A Year of Firsts. First birthday: celebrating the first year of motherhood.
From that first pregnancy test, to the first scan, and the first time you hear that reassuring heartbeat, firsts are what makes the parenthood journey such an exciting one. Nothing quite beats the moment you first hold your newborn in your arms, feel their skin against yours and reach out to touch their little squashed faces, almost not believing that you created this tiny miracle; that they are actually here.
Then it’s the first feed (however you decide to do this), that first nappy change (that can be your job Dad), the first bath when, terrified of drowning them, you tentatively set about washing their teensy little bodies. We wont go into all the other post labour or c-section recovery ‘firsts’ here as not all the firsts are as enjoyable as the others!
The first car ride home from the hospital when you have never been so aware of the perils of the road and other people’s driving and the first moments at home including their first sleep in their new bassinet or cot. Are they still breathing? Yes, you probably should check again for the hundredth time! The firsts just keep on coming. Then that first time they get a fever and you have to give them panadol for the first time. It feels so wrong polluting their tiny little bodies in such a way and you tentatively check that the syringe is at the correct dose at least ten times before giving it to them. Fast forward 6 months and you are dosing out panadol with a hose for even a hint of a cold, but we aren’t there yet, we are still on that first time, where you have to have your partner also check the syringe dose for the eleventh time, just in case. Then the first tooth – how exciting! They have a tooth! A few teeth in you realise that they aren’t so much to be celebrated, more dreaded, but allow yourself the excitement over that first one!
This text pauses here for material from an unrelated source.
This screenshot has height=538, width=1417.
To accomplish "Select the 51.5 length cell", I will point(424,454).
Then there is that first time that they are really, really sick and the air gets trapped in your lungs and you realise that, without question, you would give your whole soul away willingly if they would just be ok and feel well again soon. When whatever medical staff are around you are your saviours and you genuinely can’t thank them enough, and you realise how lucky you are to live in a country with great hospitals.
The firsts keep rolling on in and there’s the first smile (was it wind? No definitely a smile) and the first babbles (why is the “dad” babble always first?!) which progress into that cherished first word. Then the first crawl and first unsteady steps… who knew that the every movement of such a tiny little uncoordinated person could bring you such unadulterated joy! Suddenly you realise that you’ve become one of those Mums whose phone is full of hundreds of photos and videos of your little one’s firsts (which actually happen every single day) and more surprisingly, you realise that you don’t mind this change one bit!
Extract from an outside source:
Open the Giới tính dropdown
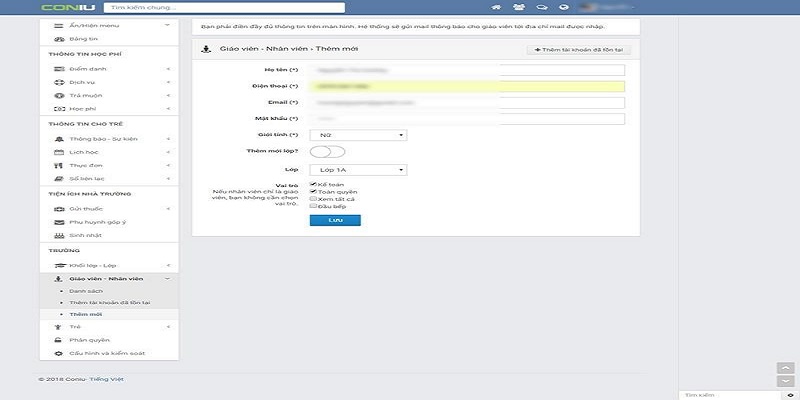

There’s the funny firsts, or perhaps the funny now on reflection firsts. Like the time they ate the dog food or poonamied at your baby sensory class. And of course the scary firsts, the first time your drop them or smash their head off the wall or the car trying to wrangle them into their seat, or that first fall off the couch. It happens to us all. Those firsts keep coming.
Suddenly you realise that they are nearly one. That big ‘first’ the actual first birthday is approaching. Mixed in with excitement is a little feeling of… sadness. You realise that all those milestones you were so keen to tick off are no longer firsts, that your little baby is now moving into toddlerhood. You swipe back through your phone, pouring over photos of them as a newborn and feel an unknown combination of powerful emotions. Your little one is growing up. And that is ok. The firsts don’t stop when they hit one! There are every bit as exciting firsts waiting around the corner. So relax.
Take the time to celebrate that first birthday. Get the cute outfit, eat the cake, throw the party, take the photos and celebrate in style. You have both made it through all the ‘firsts’ (good and bad) of that first year and now it’s time to mark that occasion. Celebrate all that has been this year and all that is to come. Who knows the journey that you have been on to get to this point. Perhaps all of your firsts this year have been all the more special because of some losses or firsts cut short in the past. Perhaps you have all the more reason to celebrate this occasion. Enjoy the day and celebrate with reckless abandon. This is your last ‘first’ of that first year so mark it with a bang!